Saved data entries:
========================================================================

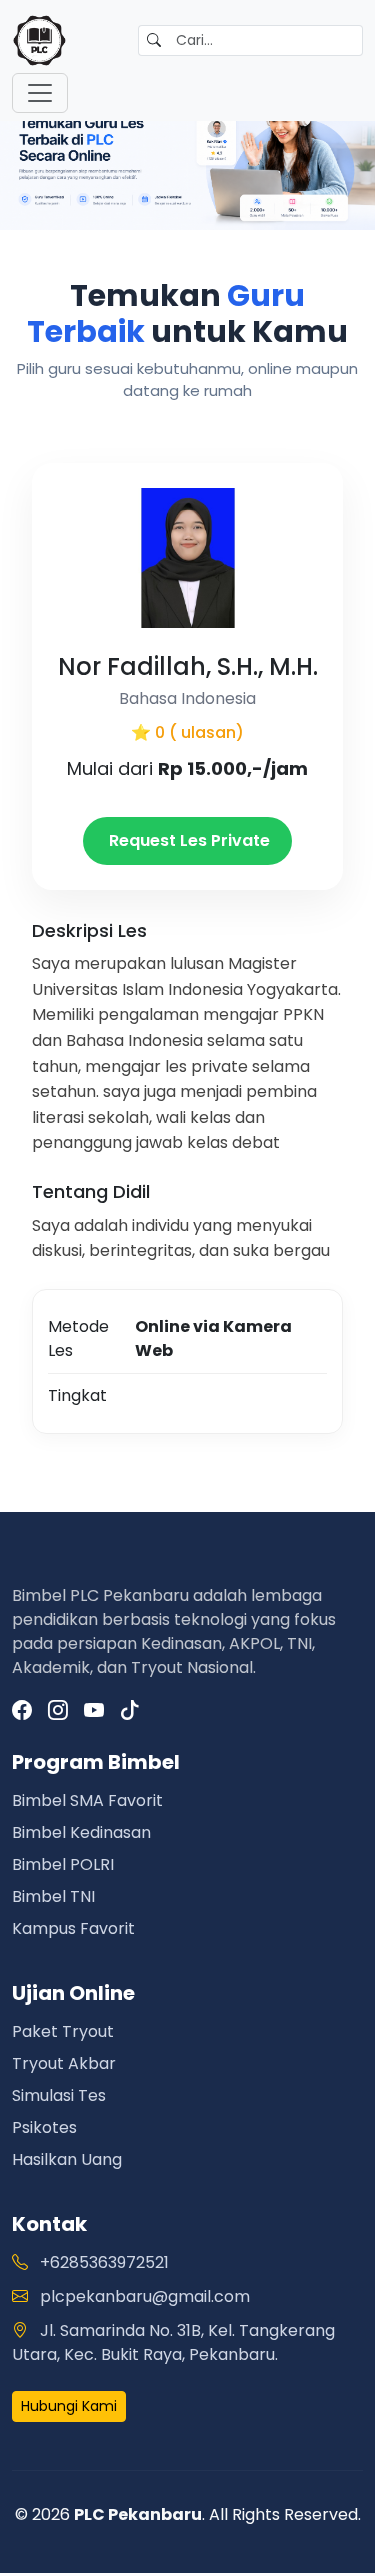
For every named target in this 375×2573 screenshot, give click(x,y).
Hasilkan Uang (67, 2159)
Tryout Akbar (64, 2063)
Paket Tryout (63, 2031)
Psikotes (44, 2127)
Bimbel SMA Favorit (87, 1800)
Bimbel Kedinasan (81, 1832)
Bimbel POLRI (63, 1864)
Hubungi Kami (69, 2406)
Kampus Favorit (73, 1928)
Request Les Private (187, 840)
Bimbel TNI (53, 1896)
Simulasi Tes (59, 2095)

========================================================================

Excluding the pictures, transcribe all of the entries exactly.

Your response:
For every named target in this 375×2573 screenshot, give click(x,y).
Hasilkan Uang (67, 2159)
Tryout Akbar (64, 2063)
Paket Tryout (63, 2031)
Psikotes (44, 2127)
Bimbel SMA Favorit (87, 1800)
Bimbel Kedinasan (81, 1832)
Bimbel POLRI (63, 1864)
Hubungi Kami (69, 2406)
Kampus Favorit (73, 1928)
Request Les Private (187, 840)
Bimbel TNI (53, 1896)
Simulasi Tes (59, 2095)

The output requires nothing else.